Dancing With Different Bodies-Time for a “Re-Post”

Now, in my 60’s, I am finding that i have to strive even harder to do more with even less. time to re-visit this article from a few years ago:

Now, as I approach my 57th birthday, I have come to realize that I have trained as a dancer three distinct times in my life, with three distinctly different bodies.

I was a very late starter, and my initial training was in my 20’s with a reasonably young, reasonably fit body. I was able to take that “untrained/never danced” young-adult body and put it through the rigors of preprofessional ballet training, and come out the other end a professional dancer. I learned how that training, that process, that transformation felt…and having a bit of a crazy memory for details, I remember exactly what that process entailed.

I stopped performing in my 30’s and started taking class again, 9 years later in my 40’s. I now had to re-train. And now I had a completely different instrument with which to work. I was now firmly in middle age. I was now 50 pounds over-weight and completely out of shape as I had done absolutely no exercise at all for 9 years. And so I started training; dancing with this completely alien instrument. And found that I needed to work at a completely different pace, with a completely different focus and in a completely different way. But train I did. And over the course of a few years I was able to get almost everything back. And since it wasn’t all that long ago, I clearly remember exactly what that process entailed.

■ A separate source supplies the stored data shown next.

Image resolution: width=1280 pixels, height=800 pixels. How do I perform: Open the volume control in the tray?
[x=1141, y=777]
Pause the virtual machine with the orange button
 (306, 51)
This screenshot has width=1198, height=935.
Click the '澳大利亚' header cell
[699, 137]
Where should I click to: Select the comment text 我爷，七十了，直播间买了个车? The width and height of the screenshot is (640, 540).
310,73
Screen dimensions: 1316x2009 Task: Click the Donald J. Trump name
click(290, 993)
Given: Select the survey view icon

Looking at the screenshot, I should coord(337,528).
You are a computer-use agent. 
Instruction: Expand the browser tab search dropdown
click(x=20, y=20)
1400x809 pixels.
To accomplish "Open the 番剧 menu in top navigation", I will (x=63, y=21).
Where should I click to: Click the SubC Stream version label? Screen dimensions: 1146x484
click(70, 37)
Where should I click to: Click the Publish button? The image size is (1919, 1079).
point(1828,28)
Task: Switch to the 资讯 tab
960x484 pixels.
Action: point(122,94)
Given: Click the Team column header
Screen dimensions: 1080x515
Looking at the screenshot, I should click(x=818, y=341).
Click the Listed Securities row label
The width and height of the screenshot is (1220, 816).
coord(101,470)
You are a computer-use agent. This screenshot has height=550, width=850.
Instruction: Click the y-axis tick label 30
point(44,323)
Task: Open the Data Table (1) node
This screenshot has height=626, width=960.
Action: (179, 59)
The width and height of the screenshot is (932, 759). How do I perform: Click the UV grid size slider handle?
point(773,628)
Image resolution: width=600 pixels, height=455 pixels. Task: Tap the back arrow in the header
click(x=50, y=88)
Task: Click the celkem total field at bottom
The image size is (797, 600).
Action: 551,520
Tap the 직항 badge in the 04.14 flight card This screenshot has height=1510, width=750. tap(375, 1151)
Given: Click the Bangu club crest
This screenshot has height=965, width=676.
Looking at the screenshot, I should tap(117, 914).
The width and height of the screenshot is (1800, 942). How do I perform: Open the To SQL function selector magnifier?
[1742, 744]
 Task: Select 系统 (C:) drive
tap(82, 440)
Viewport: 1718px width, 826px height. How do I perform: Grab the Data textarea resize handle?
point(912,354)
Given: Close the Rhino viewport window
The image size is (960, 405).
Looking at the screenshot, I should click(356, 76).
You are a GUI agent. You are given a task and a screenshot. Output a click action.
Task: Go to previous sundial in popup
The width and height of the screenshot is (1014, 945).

Now I’m closer to 60 than I am to 50. And now I find that I’m working with yet another completely different body. I still take class regularly, every day when my schedule permits. I’m lean and fit…for my age. I’m carrying no extra weight. I take class regularly. I work as hard as I can…yet my aging body has betrayed me. And no matter how hard I work; no matter how hard I focus; and no matter how often I train; my aging body is declining. I am now training a third body. And older body that no longer has a buoyant soaring jump, a reaching growing towering extension or a dizzying heart stopping turn. An older body who’s balance decreases daily. An older body that will never again dance the way it did when it was young. And so I am now looking for ways to work with this new instrument. I am searching for ways to do more with less. Im trying to be more expressive, more communicative, more artistic, nuanced and interesting with a body that still has a clean and solid technique but with far less technical pyrotechnics at its disposal. I am training a third body in a third way. And I am now learning what this process entails.

Over the past 30-odd years, training in and teaching open classes, I have always been very observant. I’ve watched teachers. I’ve watched dancers. I’ve watched accompanists. I’ve watched administrators and program directors. And I have learned. And through training three distinct times with three distinct bodies, I have learned even more. But there is a group of dance studio “regulars” who had always puzzled me: the self-confident, un-ashamed, weak and frail, very elderly dancer. There were never a lot of them, but they always seemed to be there, in small numbers. These octogenarians (or sometimes even older) would come to class regularly. They would often wear the dance clothes that one would expect on a much younger, fitter, attractive body. They would, with full confidence take their place in some very advanced classes. And they would do…what they could…which was usually “next to nothing”. I would think to myself: “What are they doing? Why are they in this class? Are they crazy? If I ever become one of them, will someone tell me?” And I was worried. My biggest fear was that I would one day turn into a “clueless old man, wasting my time in some dance class in which I had no business being.”

Today, as I often do on Saturday morning, I took class…a beautiful class with a stunning musician at the piano. And standing across the room I saw HER. She was very elderly…clearly well past 80. She was wearing a black leotard, pink tights, short chiffon skirt and slippers. Her hair was in a neat bun. She had on just a little too much makeup. She was very thin, very frail and appeared very weak. And then the class started. The pianist played the introduction to the first exercise and I now saw this very elderly dancer in a completely different way. I will NEVER forget the look of pure joy on her face as she started her first demi plié. She was one with the music. She was one with the studio. She was happy and she was home. And I realized at that moment that I was not looking at my biggest fear. I was looking at what would one day be my fourth body. The body that I would have to train once again to work in yet a new and different way.

Each time I have retrained I have LEARNED. Each time I have retrained I have become a better teacher. So now, without fear and with an open heart, I will one day welcome my fourth body. And my very elderly, frail and weak fourth body will confidently and unapologetically take its place in a studio. I will be one with the music. I will be happy. I will be home. And once again I will train it. And I will LEARN.

4 thoughts on “Dancing With Different Bodies-Time for a “Re-Post”

  1. That is a beautiful and timely post. I’m 64 and I need to hear all this. If I ever manage to get my butt off the couch and back to the studio again, I will remind myself that I’m dancing with a not first body but a third body. I hope you keep dancing and writing forever.